We’ve noticed more OEMs “simplifying” the engineering of their bakery equipment to enhance access for cleaning. Why is this happening? What makes it possible?

In the past several years, some OEMs have been simplifying equipment designs to allow better access and cleaning at the request of processors. To be honest, more processors need to request that equipment be designed and fabricated to reduce sandwich points  (two materials joined together mechanically but not ­hermetically sealed) and other hard-to-clean areas.

OEMs have the opportunity to be proactive and get ahead of the coming demand for improved design, rather than play catch-up in the future. I think there is a communication gap between end users and OEMs.

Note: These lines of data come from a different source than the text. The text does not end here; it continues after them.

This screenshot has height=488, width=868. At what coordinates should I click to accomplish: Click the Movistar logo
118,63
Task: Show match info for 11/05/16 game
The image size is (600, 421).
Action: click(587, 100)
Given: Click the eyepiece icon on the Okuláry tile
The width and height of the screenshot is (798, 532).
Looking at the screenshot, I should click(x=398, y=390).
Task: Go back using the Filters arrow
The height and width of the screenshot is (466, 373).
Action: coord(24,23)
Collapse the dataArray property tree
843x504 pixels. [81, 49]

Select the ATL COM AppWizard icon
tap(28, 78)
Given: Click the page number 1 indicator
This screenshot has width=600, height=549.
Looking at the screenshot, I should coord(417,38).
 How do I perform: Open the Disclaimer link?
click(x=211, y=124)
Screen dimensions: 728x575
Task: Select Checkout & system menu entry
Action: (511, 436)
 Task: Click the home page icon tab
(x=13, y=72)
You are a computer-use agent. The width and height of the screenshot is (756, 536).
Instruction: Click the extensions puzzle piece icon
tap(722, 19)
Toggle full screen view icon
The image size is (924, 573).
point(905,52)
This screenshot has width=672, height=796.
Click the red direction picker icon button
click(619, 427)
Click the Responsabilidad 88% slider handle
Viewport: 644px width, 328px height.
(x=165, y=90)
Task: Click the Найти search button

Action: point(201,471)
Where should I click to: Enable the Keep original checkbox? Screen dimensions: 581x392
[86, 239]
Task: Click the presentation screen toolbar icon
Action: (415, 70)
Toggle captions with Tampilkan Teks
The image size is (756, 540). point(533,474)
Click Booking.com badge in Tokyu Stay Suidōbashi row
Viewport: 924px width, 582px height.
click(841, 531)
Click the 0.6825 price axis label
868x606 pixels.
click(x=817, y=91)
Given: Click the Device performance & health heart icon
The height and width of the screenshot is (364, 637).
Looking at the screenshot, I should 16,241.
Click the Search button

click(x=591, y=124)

Buying equipment is unlike buying a gallon of milk, where you take it off the shelf and head to the cashier. There needs to be deliberate discussions on the overall design of equipment regarding SSOPs, time required for cleaning, the environment in which the equipment will be placed and utilities available for cleaning. The suggestion is to have good discussions before you ever see the OEM “cashier.”

The baking industry has a large inventory of equipment already in service, some of it rather old and difficult to keep clean. What factors relating to cleanability should a baker consider when evaluating the continued use of such equipment?

Yes, there is a significant installed base of legacy equipment currently in use in the industry. I would not call the equipment bad, but it does have challenges for cleaning and maintenance beyond what would be observed with newer, better designed equipment. The key is to understand the issues and develop the “right sized” programs and cleaning frequencies to address potential risks.

I have been evaluating equipment design for many years, and I have yet to see a perfect piece of processing equipment. However, most new equipment is closer to perfect than older designs.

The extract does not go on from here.